━━ EXTRACTED MATERIAL ━━

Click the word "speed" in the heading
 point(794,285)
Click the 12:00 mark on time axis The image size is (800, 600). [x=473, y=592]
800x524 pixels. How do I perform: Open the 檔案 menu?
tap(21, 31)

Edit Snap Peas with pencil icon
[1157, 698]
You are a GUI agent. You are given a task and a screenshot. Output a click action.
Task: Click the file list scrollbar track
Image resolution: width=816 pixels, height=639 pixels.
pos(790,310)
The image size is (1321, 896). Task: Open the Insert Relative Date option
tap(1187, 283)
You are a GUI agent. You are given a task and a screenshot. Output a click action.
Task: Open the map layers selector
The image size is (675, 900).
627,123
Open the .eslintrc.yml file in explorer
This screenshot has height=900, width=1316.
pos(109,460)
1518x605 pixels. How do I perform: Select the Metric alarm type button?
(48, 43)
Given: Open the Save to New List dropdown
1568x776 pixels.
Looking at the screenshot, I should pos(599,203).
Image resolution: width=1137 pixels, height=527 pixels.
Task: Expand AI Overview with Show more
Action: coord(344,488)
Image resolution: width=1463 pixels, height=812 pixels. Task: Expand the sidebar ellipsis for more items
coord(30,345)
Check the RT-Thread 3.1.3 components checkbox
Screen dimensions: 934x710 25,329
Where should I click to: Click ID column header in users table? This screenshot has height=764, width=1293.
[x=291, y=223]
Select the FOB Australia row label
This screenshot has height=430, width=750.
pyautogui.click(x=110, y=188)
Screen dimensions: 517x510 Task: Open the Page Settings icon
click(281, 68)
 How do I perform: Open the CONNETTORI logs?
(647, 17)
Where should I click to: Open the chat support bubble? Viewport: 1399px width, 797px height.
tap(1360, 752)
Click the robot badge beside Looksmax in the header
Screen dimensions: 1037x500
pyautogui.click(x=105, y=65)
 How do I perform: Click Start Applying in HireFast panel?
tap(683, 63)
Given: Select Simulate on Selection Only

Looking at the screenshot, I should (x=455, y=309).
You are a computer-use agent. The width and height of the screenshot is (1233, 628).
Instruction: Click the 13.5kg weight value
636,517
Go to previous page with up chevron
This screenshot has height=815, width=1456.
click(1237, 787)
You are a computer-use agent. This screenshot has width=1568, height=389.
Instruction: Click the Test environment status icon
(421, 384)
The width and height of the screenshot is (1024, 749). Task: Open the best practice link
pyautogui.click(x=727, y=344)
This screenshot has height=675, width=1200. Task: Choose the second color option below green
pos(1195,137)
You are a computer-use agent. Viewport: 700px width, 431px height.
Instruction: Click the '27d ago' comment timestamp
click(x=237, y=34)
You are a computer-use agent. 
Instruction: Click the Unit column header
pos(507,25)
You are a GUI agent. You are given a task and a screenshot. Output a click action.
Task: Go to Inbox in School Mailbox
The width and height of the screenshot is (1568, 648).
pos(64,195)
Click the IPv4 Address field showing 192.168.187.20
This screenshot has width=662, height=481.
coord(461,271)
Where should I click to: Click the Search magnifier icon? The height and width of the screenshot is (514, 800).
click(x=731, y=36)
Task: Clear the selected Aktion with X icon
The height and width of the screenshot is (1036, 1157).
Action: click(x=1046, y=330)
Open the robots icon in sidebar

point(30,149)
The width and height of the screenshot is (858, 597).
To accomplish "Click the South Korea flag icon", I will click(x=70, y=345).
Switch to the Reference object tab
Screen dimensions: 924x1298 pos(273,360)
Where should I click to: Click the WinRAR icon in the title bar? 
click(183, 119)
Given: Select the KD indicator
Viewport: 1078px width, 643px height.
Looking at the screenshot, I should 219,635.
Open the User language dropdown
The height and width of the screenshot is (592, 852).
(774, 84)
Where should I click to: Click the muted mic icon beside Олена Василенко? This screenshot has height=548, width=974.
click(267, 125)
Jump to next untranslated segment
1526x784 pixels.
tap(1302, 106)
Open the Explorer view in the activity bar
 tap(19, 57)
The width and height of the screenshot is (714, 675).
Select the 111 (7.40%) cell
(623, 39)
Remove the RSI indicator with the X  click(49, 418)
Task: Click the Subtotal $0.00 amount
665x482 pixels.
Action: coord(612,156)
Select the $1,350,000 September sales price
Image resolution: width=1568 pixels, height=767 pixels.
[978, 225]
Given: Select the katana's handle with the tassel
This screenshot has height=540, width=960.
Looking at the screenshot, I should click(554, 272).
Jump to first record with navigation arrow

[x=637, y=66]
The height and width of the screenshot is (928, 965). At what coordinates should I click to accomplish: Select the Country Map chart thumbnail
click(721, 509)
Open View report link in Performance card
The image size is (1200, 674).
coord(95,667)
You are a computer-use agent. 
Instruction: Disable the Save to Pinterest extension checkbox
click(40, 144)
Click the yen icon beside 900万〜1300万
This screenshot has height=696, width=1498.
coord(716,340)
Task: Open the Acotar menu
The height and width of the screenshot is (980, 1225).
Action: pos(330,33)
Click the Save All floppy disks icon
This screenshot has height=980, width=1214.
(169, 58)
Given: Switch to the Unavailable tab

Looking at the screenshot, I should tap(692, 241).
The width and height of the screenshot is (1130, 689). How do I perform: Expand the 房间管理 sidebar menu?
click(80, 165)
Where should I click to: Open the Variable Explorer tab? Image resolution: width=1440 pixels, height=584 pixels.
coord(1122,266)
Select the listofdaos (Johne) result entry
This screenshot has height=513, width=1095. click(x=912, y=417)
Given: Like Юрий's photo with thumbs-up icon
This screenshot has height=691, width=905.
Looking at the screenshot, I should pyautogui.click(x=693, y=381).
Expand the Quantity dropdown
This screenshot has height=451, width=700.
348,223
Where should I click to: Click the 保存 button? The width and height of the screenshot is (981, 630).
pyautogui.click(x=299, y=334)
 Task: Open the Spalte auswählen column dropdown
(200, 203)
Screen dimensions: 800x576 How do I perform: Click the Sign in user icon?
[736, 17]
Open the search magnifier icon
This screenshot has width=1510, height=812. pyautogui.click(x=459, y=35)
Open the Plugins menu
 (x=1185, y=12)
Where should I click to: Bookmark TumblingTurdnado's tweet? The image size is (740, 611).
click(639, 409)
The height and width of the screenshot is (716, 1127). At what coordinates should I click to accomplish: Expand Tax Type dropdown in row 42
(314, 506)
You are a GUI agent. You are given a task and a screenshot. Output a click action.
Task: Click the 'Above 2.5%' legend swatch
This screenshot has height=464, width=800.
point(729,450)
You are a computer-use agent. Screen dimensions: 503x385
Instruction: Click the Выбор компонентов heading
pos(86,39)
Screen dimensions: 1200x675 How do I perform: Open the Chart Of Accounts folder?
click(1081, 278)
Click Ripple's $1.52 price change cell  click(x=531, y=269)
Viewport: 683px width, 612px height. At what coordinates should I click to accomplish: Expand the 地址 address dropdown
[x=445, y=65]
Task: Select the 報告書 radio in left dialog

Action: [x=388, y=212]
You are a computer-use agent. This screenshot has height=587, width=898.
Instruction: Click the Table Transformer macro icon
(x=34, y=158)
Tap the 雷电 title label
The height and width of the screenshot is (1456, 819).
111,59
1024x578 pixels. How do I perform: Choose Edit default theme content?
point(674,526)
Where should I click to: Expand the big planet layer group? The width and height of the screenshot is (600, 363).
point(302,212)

━━━

§ WHAT YOU HAVE TO DO
Report every line in the data above in which the word "price" appears.

§ OUTPUT OF THE TASK
Select the $1,350,000 September sales price
Click Ripple's $1.52 price change cell  click(x=531, y=269)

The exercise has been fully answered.